### TRY IT
Write out the whole listing below so that every line matches exactly.

++++

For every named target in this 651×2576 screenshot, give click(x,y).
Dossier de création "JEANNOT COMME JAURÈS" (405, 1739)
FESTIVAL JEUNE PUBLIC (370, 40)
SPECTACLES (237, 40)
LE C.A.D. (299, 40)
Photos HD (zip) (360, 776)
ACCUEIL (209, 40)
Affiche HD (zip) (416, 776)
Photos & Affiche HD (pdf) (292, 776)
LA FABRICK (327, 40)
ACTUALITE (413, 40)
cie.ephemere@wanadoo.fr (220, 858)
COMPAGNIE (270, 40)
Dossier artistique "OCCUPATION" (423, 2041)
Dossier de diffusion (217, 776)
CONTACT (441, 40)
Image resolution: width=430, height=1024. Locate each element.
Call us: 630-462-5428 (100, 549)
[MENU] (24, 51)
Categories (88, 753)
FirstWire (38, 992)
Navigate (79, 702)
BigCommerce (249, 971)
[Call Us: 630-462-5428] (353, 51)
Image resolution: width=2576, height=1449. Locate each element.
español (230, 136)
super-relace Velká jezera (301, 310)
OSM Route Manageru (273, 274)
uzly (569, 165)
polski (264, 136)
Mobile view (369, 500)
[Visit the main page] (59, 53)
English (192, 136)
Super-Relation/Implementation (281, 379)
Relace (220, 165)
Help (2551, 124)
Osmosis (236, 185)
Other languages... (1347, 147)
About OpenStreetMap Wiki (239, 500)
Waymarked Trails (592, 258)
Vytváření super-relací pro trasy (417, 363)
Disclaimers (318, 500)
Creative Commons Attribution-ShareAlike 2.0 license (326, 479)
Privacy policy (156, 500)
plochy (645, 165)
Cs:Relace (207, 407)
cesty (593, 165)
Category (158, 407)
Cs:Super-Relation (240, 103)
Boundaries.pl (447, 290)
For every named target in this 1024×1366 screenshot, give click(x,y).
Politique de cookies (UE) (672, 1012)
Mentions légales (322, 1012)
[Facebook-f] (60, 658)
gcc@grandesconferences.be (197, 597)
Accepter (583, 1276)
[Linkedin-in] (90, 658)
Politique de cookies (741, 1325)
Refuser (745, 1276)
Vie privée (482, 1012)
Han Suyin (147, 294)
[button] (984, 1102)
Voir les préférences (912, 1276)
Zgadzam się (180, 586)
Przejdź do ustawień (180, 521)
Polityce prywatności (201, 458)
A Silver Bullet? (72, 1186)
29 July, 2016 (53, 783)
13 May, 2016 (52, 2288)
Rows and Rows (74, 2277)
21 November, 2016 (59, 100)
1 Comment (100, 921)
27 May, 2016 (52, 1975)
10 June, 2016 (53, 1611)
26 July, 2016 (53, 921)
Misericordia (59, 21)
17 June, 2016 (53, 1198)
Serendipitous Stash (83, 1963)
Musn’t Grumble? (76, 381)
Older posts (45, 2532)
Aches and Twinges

++++

### WRITTEN SOLUTION
For every named target in this 651×2576 screenshot, give click(x,y).
Dossier de création "JEANNOT COMME JAURÈS" (405, 1739)
FESTIVAL JEUNE PUBLIC (370, 40)
SPECTACLES (237, 40)
LE C.A.D. (299, 40)
Photos HD (zip) (360, 776)
ACCUEIL (209, 40)
Affiche HD (zip) (416, 776)
Photos & Affiche HD (pdf) (292, 776)
LA FABRICK (327, 40)
ACTUALITE (413, 40)
cie.ephemere@wanadoo.fr (220, 858)
COMPAGNIE (270, 40)
Dossier artistique "OCCUPATION" (423, 2041)
Dossier de diffusion (217, 776)
CONTACT (441, 40)
Image resolution: width=430, height=1024. Locate each element.
Call us: 630-462-5428 (100, 549)
[MENU] (24, 51)
Categories (88, 753)
FirstWire (38, 992)
Navigate (79, 702)
BigCommerce (249, 971)
[Call Us: 630-462-5428] (353, 51)
Image resolution: width=2576, height=1449. Locate each element.
español (230, 136)
super-relace Velká jezera (301, 310)
OSM Route Manageru (273, 274)
uzly (569, 165)
polski (264, 136)
Mobile view (369, 500)
[Visit the main page] (59, 53)
English (192, 136)
Super-Relation/Implementation (281, 379)
Relace (220, 165)
Help (2551, 124)
Osmosis (236, 185)
Other languages... (1347, 147)
About OpenStreetMap Wiki (239, 500)
Waymarked Trails (592, 258)
Vytváření super-relací pro trasy (417, 363)
Disclaimers (318, 500)
Creative Commons Attribution-ShareAlike 2.0 license (326, 479)
Privacy policy (156, 500)
plochy (645, 165)
Cs:Relace (207, 407)
cesty (593, 165)
Category (158, 407)
Cs:Super-Relation (240, 103)
Boundaries.pl (447, 290)
For every named target in this 1024×1366 screenshot, give click(x,y).
Politique de cookies (UE) (672, 1012)
Mentions légales (322, 1012)
[Facebook-f] (60, 658)
gcc@grandesconferences.be (197, 597)
Accepter (583, 1276)
[Linkedin-in] (90, 658)
Politique de cookies (741, 1325)
Refuser (745, 1276)
Vie privée (482, 1012)
Han Suyin (147, 294)
[button] (984, 1102)
Voir les préférences (912, 1276)
Zgadzam się (180, 586)
Przejdź do ustawień (180, 521)
Polityce prywatności (201, 458)
A Silver Bullet? (72, 1186)
29 July, 2016 (53, 783)
13 May, 2016 (52, 2288)
Rows and Rows (74, 2277)
21 November, 2016 (59, 100)
1 Comment (100, 921)
27 May, 2016 (52, 1975)
10 June, 2016 (53, 1611)
26 July, 2016 (53, 921)
Misericordia (59, 21)
17 June, 2016 (53, 1198)
Serendipitous Stash (83, 1963)
Musn’t Grumble? (76, 381)
Older posts (45, 2532)
Aches and Twinges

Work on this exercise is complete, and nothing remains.